Elevator Pitch
Build living worlds where every action reshapes the ecosystem forever. Bitwise isotropic hex lattice+fast bidirectional inheritance turn footsteps→PCG paths, overhunting→spawn shifts, quests→story changes. True emergence
Details
Problem:
Today's open-world games often require creators to balance static environments against the performance costs of dynamic systems. Many projects end up with worlds that become predictable over time, or they limit reactivity due to scalability challenges. Players increasingly seek experiences where player and NPC actions have lasting, cascading effects: ecosystems shift organically, societies remember past actions, and every footstep, hunt, or quest leaves a lasting mark. Footsteps eventually carve trails, overhunting shifts animal migration patterns, and quests change crime, monster, and political values that guide spawn rates and dynamic story progression.
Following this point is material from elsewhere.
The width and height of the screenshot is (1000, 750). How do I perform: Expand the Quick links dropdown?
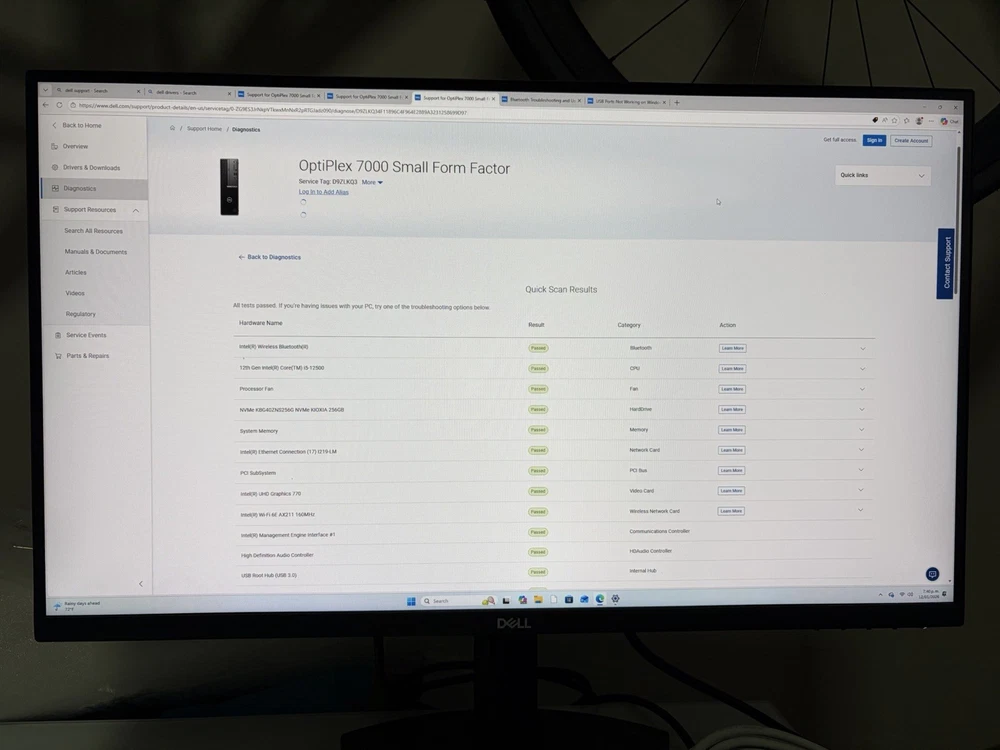pos(883,175)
Current systems make this kind of deep, cascading simulation difficult and expensive to implement at scale.
Vision:
The FOHL World Simulation Framework addresses this at the foundational level. It is built around a rigid isotropic hexagonal lattice paired with a hierarchical sparse map container that enables bidirectional data stored at a coarse level to be immediately accessible to any child data point through direct key operations, while fine-grained player and NPC actions can aggregate upward to influence broader world states. Every layer includes configurable meta bits that allow creators to embed small custom values (e.g., ownership flags, AI priority levels) directly inside the key for low-overhead access.